Я их прошу: «Скажите хоть что-нибудь!» А они только изгибаются плавно — и ничего.
Поиграли со мной змеи — и уползли в траву.
А на исходе дня и мать моя прибежала:
— Как ты, сынок?!
— Почему они молчали, мама?
Покачала головой мать, поняла, что Сила тут есть несомненная, и домой меня понесла.
С тех пор каждый день я со змеями играл. И — диво дивное — стал мало-помалу язык их понимать. Учили меня змеи, а я ухо имел особое от рождения и к концу лета уж многое знал. И Упири научили они меня молиться, и понял я, что не только Даждьбог, но и Упирь меня бережет, хоть сама не показывается.

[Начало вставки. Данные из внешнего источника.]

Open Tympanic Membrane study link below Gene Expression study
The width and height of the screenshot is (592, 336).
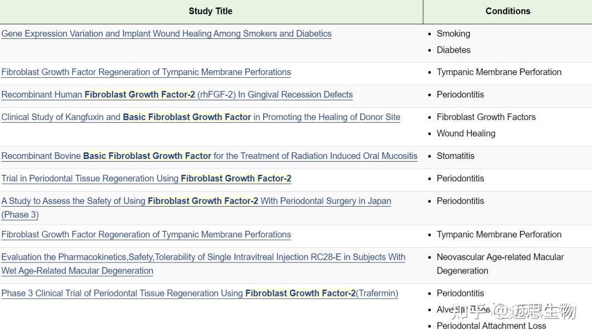point(146,72)
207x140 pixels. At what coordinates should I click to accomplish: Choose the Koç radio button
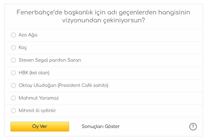13,48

Тайн никаких змеи мне не открывали, а больше языку своему учили и терпению. И говорили: придет твое время, не торопись, век твой долог будет.
И назвал я их: Шиха, Шитусь и Шипь.
Осенью простились со мной змеи: до весны. Не время, говорят, нам по снегу ползать. Набирайся за зиму сил и ума. К зимнему солнцевороту бегать станешь, а к весне сам к нам приходи.
Осень недобрая настала. Осенью даже Стрибог воду без радости всякой на землю льет. Озлобляется Стрибог на холод и затопляет землю потоками бессмысленными.
И несколько дней не было мне покоя. Говорил я матери: «Беда будет». Дед на меня сердился: «Накличешь, — говорит. — Не знаю, — говорит, — чей ты сын и отчего в год неполный разговариваешь, но таких слов в моем доме молвить не смей!»
И будили меня видения странные, непонятные, и некому было их объяснить. Говорю матери: «Отнеси к яге». — «Ладно, завтра с утречка отнесу».
Еле дотерпел я до утра. Но тут дед со двора возвращается. «Гадюки, — говорит, — такую силу взяли! Уж крупа снежная сыплет, а они к самому дому льнут! Эку гадину на крыльце пришиб, под дверью лежала и шипела!» Глянул я и оцепенел: Шиха то была.
Сжал я зубы, сдержал слезы, глянул: голову ей дед размозжил, а брюхо она себе сама раскровянила, покуда до меня по крупе ледяной острой ползла. Добрая была змея Шиха, и, видно, дело у нее до меня было важное.